:: Directions for this task ::
In the copy, include every entry exactly but none of the pictures.

◆ ◆ ◆ ◆ ◆ ◆ ◆

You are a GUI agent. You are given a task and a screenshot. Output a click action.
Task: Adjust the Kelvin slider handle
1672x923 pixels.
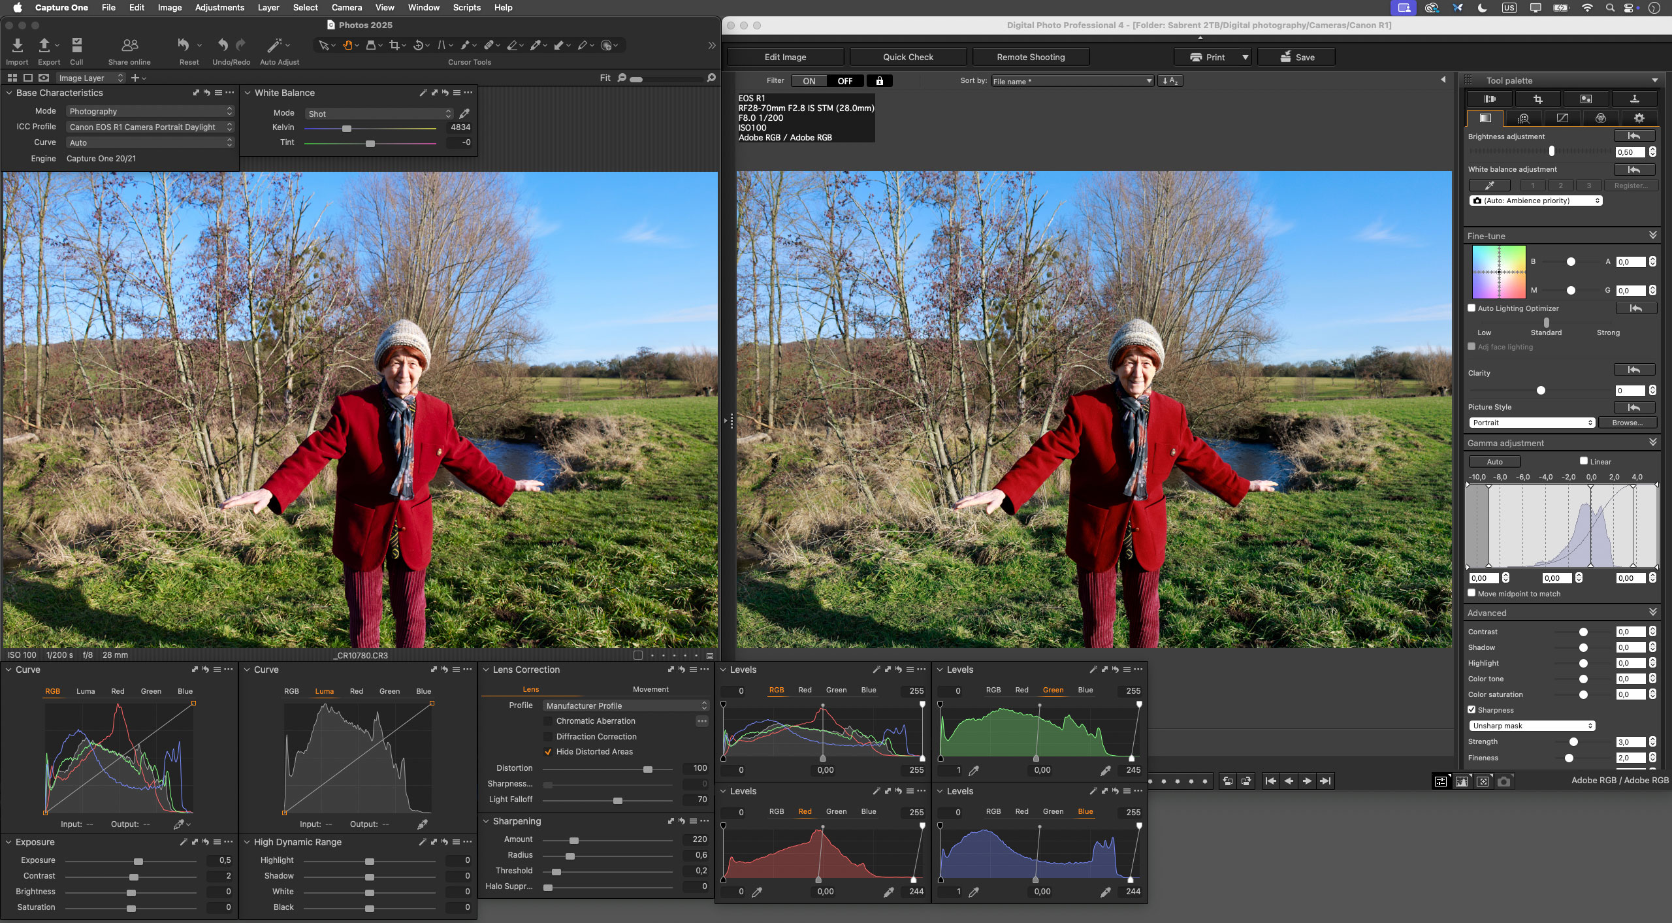point(347,128)
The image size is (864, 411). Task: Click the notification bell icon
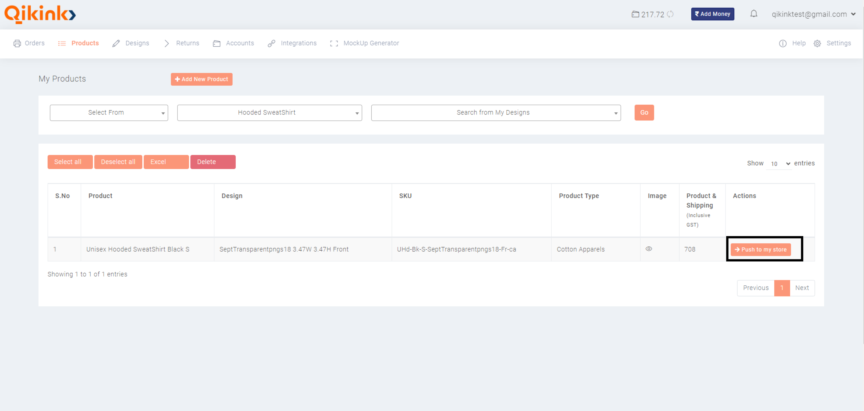753,14
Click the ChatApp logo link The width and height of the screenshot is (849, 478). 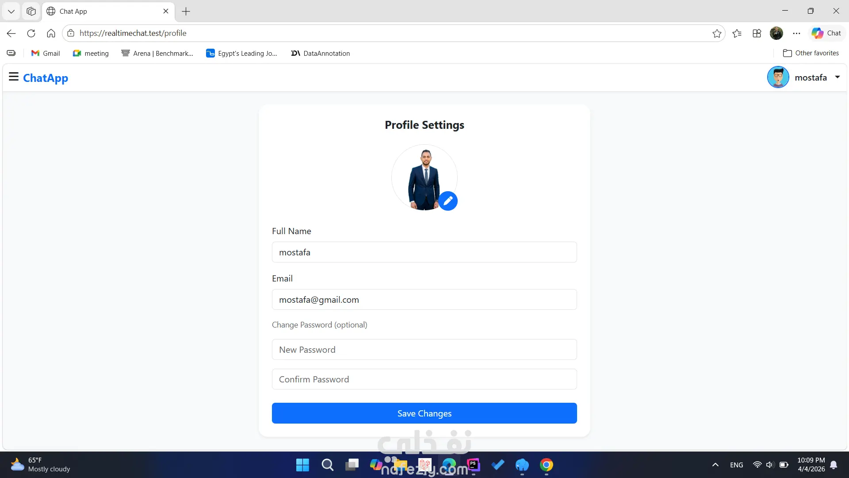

◆ ◆ ◆ ◆ ◆ ◆ ◆

:: Answer section ::
You are a GUI agent. You are given a task and a screenshot. Output a click action.
Task: Adjust the Kelvin slider handle
1672x923 pixels.
point(347,128)
The image size is (864, 411). Task: Click the notification bell icon
753,14
Click the ChatApp logo link The width and height of the screenshot is (849, 478). 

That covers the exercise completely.